De l'internat de l'école Montfort, tenu par les pères spiritains au Gabon, à la 7e Compagnie du 53e régiment d’infanterie coloniale mixte sénégalais qu’il dirige en France, le soldat s'est mis au service d’une vocation insufflée par les affirmations gratuites du père Jean. Ce prêtre qui lui reprochait son initiation traditionnelle à 12 ans et considérait les siens comme des "âmes inférieures". Il estimait que "Noirs et Blancs ne seront jamais des égaux". Réponse du berger à la bergère : "Je pris la résolution que ma vie durant, je prouverai que Blancs et Noirs étaient semblables. Cette conviction était née et s'était renforcée grâce à l'instruction et l'expérience professionnelle acquise au Cameroun", confie-t-il dans ce récit à la première personne où la mémoire du héros navigue sur trois décennies.

"Le voile opaque qui embrumait ma conscience s'est enfin dissipé. Et à cet instant précis, j'observe avec une attention toute particulière la mer d'aliénation dans laquelle je baignais". Une noyade dont son grand-père Okili, gardien malgré lui d'un trésor culturel ancestral, a pourtant tenté de le préserver. Charles aura presque tout sacrifié sur l’autel de ses ambitions pour lui et les siens, tel un Rastignac anobli par son désir de se mettre au service de sa communauté. Car si Charles fait le choix de l’assimilation (adopter la culture du colonisateur), c’est qu’il espère que le progrès se transmettra par capillarité à son Gabon natal. 

Mission accomplie

Le capitaine réussira la mission qu'il s'est attribuée après avoir intégré l'administration française et fait ses premiers pas dans l'armée à la faveur de la Grande Guerre qui éclate alors qu’il a 18 ans. Charles monte les échelons militaires parce qu'il aime cet univers mais aussi parce qu'il veut obtenir ce fameux sésame qu'est la nationalité française. Il atteindra son objectif au-delà de ses attentes. La postérité lui ouvrira ses portes.
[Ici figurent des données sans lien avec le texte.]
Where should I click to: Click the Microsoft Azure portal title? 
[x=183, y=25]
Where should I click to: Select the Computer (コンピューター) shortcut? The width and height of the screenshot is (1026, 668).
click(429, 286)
Le Testament de Charles est à la fois un voyage temporel – des allers-retours entre le passé et le présent – mais aussi une exploration de l’empire colonial français, du Gabon au Soudan français. La plume de Christian Eboulé se fait concise quand elle plonge dans la psyché de cet homme qui ne craint plus de mourir comme s'il l'était déjà un peu. Avec sa première œuvre littéraire, le journaliste de la chaîne francophone TV5, s’inscrit dans une longue tradition de romanciers africains qui réinterprètent L’Aventure ambiguë du Sénégalais Cheikh Amidou Kane. Son héros dénonçait la colonisation et l’occidentalisation des Africains qui se déconnectaient ainsi de leur être profond façonné par la culture de ses origines. Eboulé propose un nouvel angle d’attaque : celui d'un officier qui a juré de servir sa patrie à tout prix.

"Le Testament de Charles" de Christian Eboulé, Editions Lettres mouchetées, paru le 14 septembre 2024, 205 page, 16 euros

 

Couverture du livre "Le Testament de Charles" (LES LETTRES MOUCHETEES)

Extrait : "Mon ignorance et mon ensommeillement ne m'ont pas permis de répondre à ce cher et sage Okili. Nous n'avons pas suivi le même itinéraire. Il tient sa connaissance des rites anciens et des sagesses indéniables de nos contrées. Je m'en suis détourné pour me donner tout entier à la République venue de loin, et qui prétend nous sortir de la barbarie, nous dépoussiérer, nous assimiler et nous jeter, enfin présentables, dans l'adoration éternelle de nos ancêtres gaulois. J'ai dédaigné la voie tracée par Okili, par orgueil, persuadé qu'il était un vestige des générations vieillies, au point de jeter aux orties le pacte de mon enfance, scellé sur les bancs de Montfort, à Libreville, et entièrement dédié à l'émancipation des populations gabonaises".